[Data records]
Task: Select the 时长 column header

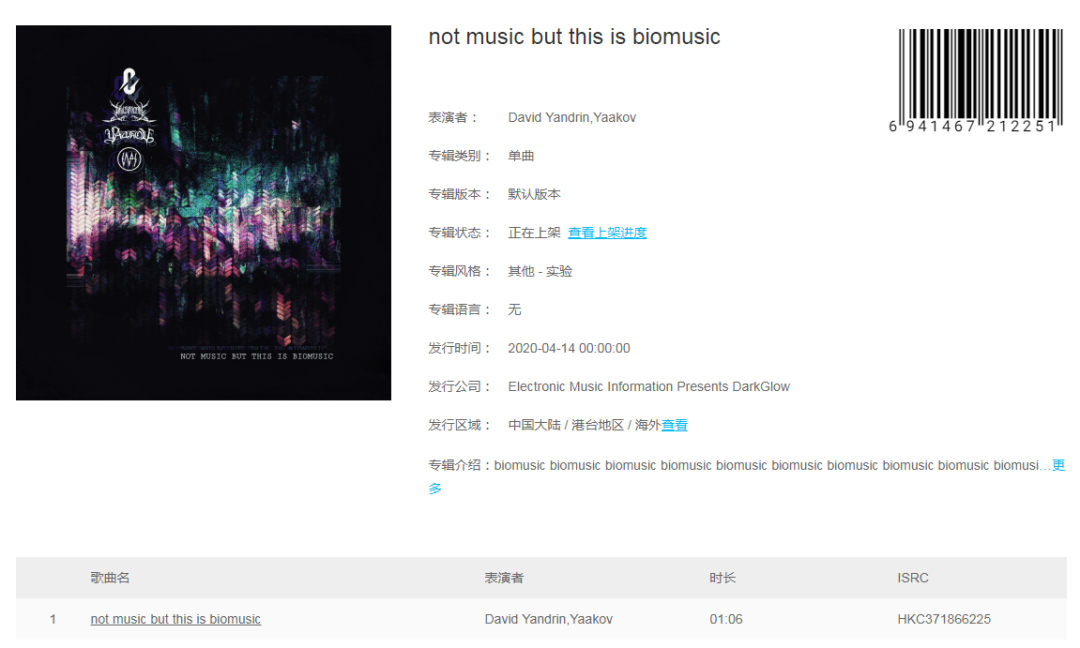Action: (723, 578)
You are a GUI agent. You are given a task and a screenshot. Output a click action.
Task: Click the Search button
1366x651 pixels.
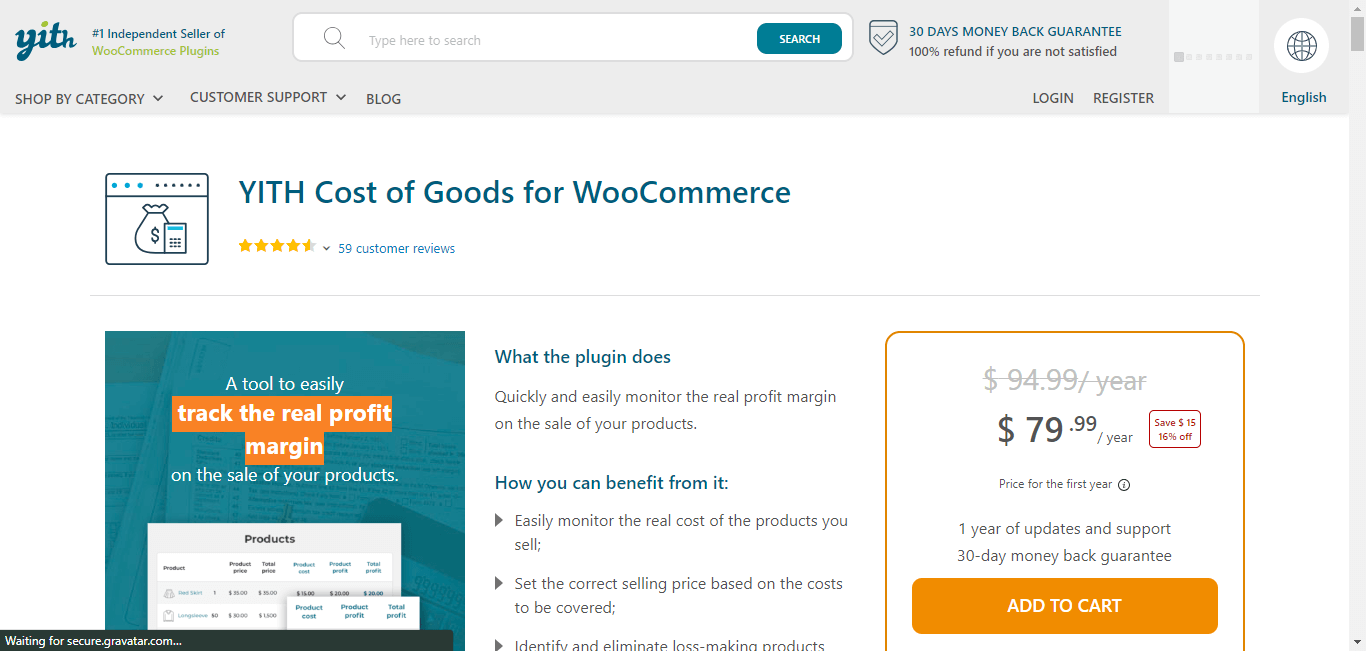[799, 39]
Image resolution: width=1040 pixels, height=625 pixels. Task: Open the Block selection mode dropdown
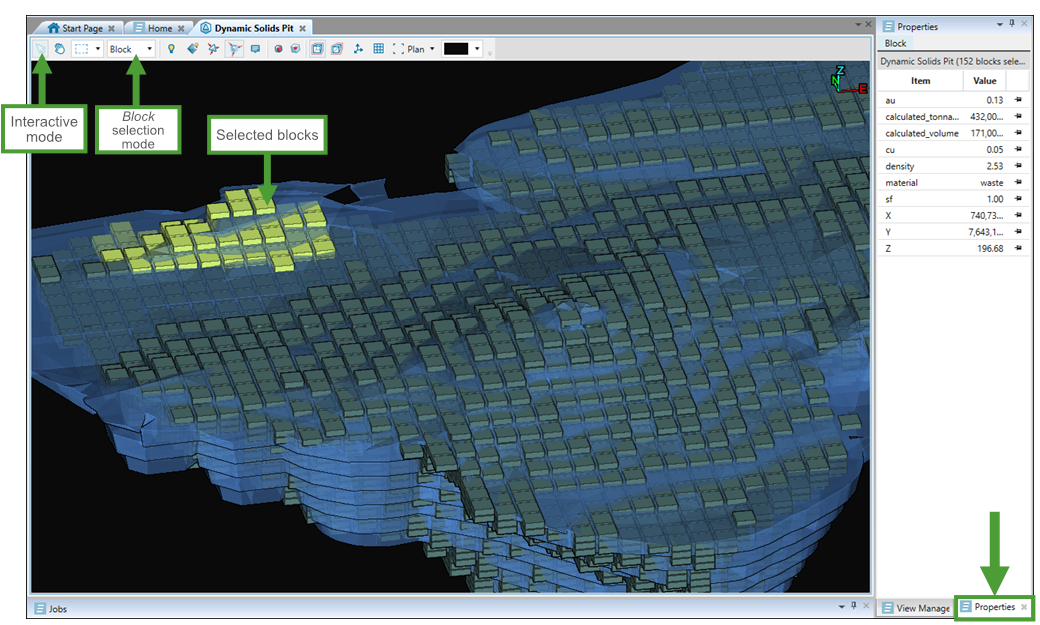(149, 49)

*EXERCISE*.
Return the entries verbatim without images.

*WRITTEN SOLUTION*.
Task: Select the 时长 column header

Action: (723, 578)
You are a GUI agent. You are given a task and a screenshot. Output a click action.
Task: Click the Search button
1366x651 pixels.
[799, 39]
Image resolution: width=1040 pixels, height=625 pixels. Task: Open the Block selection mode dropdown
(149, 49)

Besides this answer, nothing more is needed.